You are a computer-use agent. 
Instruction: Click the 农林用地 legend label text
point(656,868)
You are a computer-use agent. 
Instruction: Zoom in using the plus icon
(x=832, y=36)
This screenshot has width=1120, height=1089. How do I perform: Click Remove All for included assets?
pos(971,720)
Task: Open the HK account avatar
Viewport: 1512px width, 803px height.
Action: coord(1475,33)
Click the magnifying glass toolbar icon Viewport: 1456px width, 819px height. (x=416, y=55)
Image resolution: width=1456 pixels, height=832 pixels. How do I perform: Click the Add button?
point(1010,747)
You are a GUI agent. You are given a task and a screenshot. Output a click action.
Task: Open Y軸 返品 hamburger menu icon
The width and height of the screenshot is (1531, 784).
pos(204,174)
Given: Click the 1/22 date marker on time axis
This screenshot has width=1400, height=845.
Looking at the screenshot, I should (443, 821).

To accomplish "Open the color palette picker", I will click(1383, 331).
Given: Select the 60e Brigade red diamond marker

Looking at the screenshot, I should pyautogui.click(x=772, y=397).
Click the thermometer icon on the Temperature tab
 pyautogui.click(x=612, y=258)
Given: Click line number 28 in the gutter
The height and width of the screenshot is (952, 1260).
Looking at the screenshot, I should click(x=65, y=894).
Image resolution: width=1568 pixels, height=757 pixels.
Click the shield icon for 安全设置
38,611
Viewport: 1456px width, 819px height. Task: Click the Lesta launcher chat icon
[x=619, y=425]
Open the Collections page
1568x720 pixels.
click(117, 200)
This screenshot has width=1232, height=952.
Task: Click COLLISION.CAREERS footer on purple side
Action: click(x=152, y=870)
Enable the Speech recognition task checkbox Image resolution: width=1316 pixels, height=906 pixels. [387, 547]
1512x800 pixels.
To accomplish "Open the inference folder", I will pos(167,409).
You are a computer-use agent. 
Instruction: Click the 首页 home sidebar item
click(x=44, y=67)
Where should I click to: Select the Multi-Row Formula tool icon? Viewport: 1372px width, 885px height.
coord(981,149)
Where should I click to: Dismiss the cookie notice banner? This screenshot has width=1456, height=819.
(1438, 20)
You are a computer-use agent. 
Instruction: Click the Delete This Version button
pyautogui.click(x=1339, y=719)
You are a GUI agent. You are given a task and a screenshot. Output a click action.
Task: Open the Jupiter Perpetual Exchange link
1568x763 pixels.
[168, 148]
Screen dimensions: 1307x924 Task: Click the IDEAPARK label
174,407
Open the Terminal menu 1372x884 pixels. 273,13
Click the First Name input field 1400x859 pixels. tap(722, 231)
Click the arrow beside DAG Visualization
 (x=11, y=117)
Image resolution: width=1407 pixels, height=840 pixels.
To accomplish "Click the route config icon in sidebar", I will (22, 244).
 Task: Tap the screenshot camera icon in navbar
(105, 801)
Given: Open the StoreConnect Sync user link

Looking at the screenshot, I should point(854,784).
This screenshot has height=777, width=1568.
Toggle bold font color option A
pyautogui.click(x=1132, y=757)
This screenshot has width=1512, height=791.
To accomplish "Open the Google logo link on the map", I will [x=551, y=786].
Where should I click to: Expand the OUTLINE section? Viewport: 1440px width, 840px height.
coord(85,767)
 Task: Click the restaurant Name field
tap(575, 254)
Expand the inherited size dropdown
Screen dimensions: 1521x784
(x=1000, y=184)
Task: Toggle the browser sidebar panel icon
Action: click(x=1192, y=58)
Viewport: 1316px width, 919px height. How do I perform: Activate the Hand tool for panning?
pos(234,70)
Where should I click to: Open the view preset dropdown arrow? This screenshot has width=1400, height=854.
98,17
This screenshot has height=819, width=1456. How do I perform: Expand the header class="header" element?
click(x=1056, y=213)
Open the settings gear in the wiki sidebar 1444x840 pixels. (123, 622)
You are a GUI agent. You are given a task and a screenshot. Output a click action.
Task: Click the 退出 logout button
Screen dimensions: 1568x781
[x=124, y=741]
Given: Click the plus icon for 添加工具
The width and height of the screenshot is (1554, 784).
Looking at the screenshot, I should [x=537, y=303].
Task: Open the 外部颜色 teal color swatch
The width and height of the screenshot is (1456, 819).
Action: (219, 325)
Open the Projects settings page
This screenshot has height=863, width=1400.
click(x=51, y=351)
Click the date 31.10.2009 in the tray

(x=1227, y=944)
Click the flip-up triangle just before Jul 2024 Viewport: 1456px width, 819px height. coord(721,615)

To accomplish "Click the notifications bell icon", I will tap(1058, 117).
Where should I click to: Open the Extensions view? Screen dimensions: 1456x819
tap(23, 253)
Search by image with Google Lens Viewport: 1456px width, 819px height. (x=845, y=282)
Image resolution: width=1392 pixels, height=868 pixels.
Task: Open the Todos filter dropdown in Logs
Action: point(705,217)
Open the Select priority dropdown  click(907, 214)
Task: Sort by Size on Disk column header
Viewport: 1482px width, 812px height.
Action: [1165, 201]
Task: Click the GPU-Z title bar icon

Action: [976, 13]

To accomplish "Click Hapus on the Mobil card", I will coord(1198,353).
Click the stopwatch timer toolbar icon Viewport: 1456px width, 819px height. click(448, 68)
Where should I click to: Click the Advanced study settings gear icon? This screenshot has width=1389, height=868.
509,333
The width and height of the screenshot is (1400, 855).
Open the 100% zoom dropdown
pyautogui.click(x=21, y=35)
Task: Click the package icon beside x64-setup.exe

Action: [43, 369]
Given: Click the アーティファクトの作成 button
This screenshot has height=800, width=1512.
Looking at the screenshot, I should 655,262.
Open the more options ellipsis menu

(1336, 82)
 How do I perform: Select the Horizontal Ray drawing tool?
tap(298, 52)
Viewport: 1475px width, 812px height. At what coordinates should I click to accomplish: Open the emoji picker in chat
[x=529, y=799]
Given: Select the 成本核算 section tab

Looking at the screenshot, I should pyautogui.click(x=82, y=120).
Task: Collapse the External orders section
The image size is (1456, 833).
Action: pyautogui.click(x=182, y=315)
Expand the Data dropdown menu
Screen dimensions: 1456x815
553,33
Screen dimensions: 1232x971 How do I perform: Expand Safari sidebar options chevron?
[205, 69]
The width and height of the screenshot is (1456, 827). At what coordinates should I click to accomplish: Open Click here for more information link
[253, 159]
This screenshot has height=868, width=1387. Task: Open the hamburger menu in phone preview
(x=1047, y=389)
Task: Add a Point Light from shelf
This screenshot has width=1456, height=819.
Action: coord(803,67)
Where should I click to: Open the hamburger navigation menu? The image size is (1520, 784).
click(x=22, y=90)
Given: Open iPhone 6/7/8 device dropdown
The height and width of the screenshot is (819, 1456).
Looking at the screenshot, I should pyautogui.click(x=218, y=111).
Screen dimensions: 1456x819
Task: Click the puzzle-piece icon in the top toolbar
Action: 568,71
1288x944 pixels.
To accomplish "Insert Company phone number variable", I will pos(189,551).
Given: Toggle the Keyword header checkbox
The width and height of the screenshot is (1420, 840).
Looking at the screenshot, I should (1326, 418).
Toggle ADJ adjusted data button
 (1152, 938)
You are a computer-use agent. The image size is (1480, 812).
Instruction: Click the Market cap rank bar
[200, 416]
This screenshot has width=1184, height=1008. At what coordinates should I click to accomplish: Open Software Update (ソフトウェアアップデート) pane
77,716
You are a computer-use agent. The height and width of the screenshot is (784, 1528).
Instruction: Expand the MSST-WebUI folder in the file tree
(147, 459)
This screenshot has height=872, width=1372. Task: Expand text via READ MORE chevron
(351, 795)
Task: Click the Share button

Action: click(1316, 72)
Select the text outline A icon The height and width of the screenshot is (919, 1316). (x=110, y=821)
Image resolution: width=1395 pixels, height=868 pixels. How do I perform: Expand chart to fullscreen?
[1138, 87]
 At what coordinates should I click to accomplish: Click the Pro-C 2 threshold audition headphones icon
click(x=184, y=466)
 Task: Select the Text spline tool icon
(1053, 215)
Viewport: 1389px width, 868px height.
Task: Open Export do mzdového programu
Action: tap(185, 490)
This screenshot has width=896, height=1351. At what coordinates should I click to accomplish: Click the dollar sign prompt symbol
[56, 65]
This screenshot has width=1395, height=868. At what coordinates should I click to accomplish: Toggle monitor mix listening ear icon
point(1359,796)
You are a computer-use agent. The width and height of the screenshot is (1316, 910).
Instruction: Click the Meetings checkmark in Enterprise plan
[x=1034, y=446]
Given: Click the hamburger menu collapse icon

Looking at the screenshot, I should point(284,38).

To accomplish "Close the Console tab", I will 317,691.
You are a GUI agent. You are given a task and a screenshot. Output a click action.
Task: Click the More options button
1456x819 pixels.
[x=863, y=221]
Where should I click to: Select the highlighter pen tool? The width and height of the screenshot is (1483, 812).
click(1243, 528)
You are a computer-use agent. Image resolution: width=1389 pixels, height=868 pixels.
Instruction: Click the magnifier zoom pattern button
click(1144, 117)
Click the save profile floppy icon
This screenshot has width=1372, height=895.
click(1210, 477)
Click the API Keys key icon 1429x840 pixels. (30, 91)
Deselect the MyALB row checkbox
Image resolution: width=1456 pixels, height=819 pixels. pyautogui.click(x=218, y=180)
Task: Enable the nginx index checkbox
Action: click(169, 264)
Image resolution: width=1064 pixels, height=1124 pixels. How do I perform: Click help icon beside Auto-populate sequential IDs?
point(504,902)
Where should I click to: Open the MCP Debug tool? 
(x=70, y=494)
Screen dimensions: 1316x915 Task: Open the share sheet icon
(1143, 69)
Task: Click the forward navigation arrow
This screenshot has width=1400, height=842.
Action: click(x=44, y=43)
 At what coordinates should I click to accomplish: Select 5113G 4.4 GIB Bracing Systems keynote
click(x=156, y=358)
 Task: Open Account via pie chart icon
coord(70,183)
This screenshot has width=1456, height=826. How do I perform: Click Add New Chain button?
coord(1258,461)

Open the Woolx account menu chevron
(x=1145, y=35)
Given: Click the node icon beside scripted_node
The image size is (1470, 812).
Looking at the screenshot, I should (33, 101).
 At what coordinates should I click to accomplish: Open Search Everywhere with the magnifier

__YOUR INSTRUCTIONS__: Find the lines above with the word "will". Copy them out.

__YOUR SOLUTION__:
To accomplish "Open the color palette picker", I will click(1383, 331).
To accomplish "Open the inference folder", I will pos(167,409).
To accomplish "Click the route config icon in sidebar", I will (22, 244).
To accomplish "Open the Google logo link on the map", I will [x=551, y=786].
To accomplish "Click the notifications bell icon", I will tap(1058, 117).
To accomplish "Click Hapus on the Mobil card", I will coord(1198,353).
To accomplish "Insert Company phone number variable", I will pos(189,551).
To accomplish "Close the Console tab", I will 317,691.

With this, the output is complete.